TASK TO CARRY OUT: Repeat every line of the listing below word for word, omitting the pictures.

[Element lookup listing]

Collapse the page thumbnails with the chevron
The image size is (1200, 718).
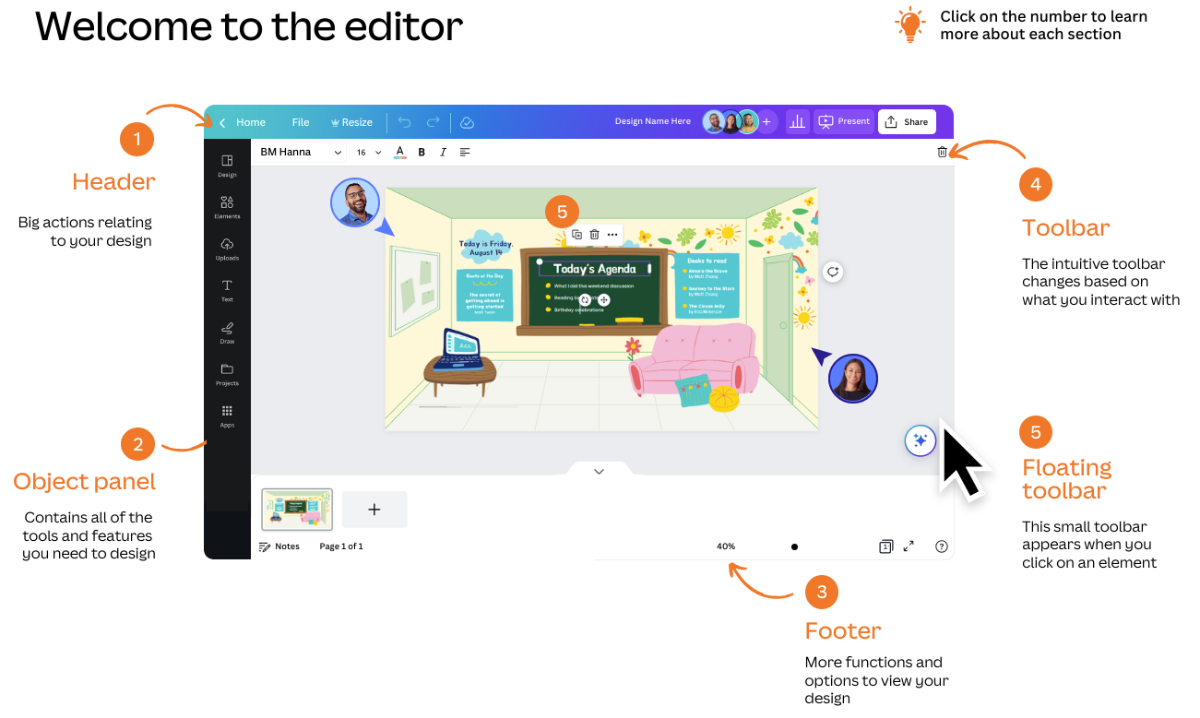click(x=599, y=471)
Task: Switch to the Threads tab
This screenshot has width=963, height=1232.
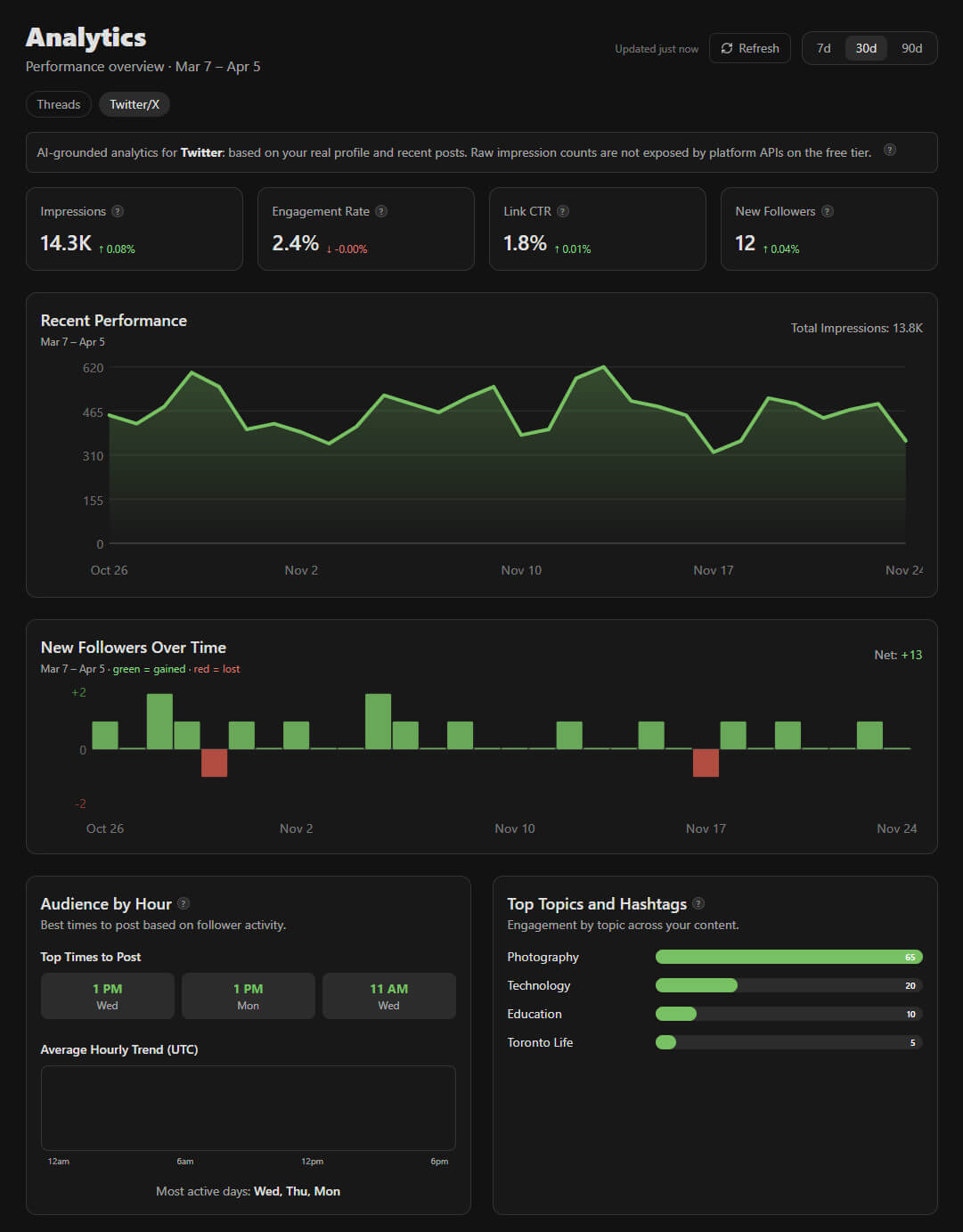Action: pos(58,104)
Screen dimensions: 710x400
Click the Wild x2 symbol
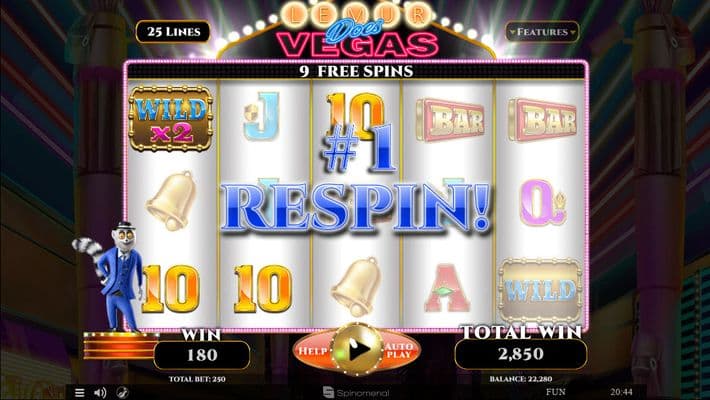point(171,119)
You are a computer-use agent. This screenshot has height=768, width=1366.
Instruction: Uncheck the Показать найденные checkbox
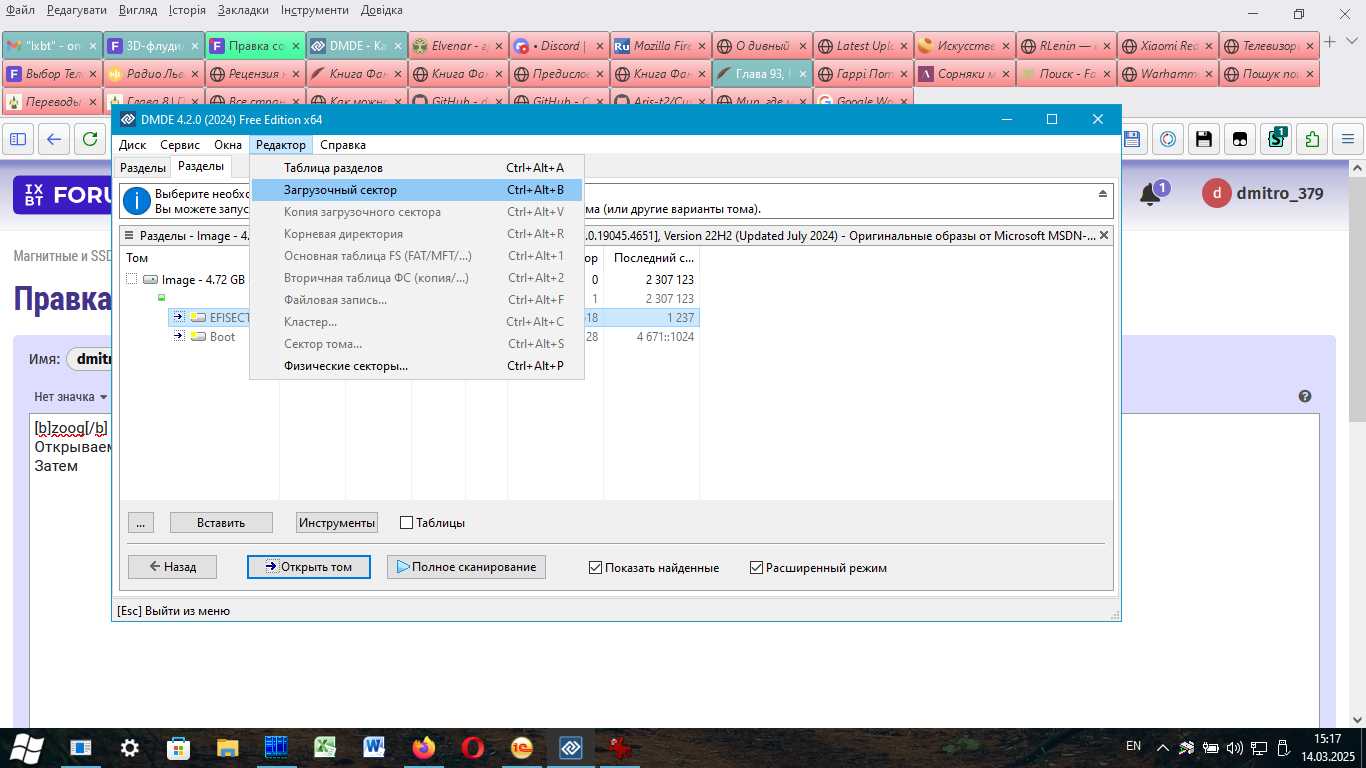point(596,568)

PROBLEM SOLUTION:
Collapse the page thumbnails with the chevron
The image size is (1200, 718).
click(x=599, y=471)
Task: Switch to the Threads tab
This screenshot has width=963, height=1232.
Action: pos(58,104)
Screen dimensions: 710x400
Click the Wild x2 symbol
point(171,119)
You are a computer-use agent. This screenshot has height=768, width=1366.
Instruction: Uncheck the Показать найденные checkbox
point(596,568)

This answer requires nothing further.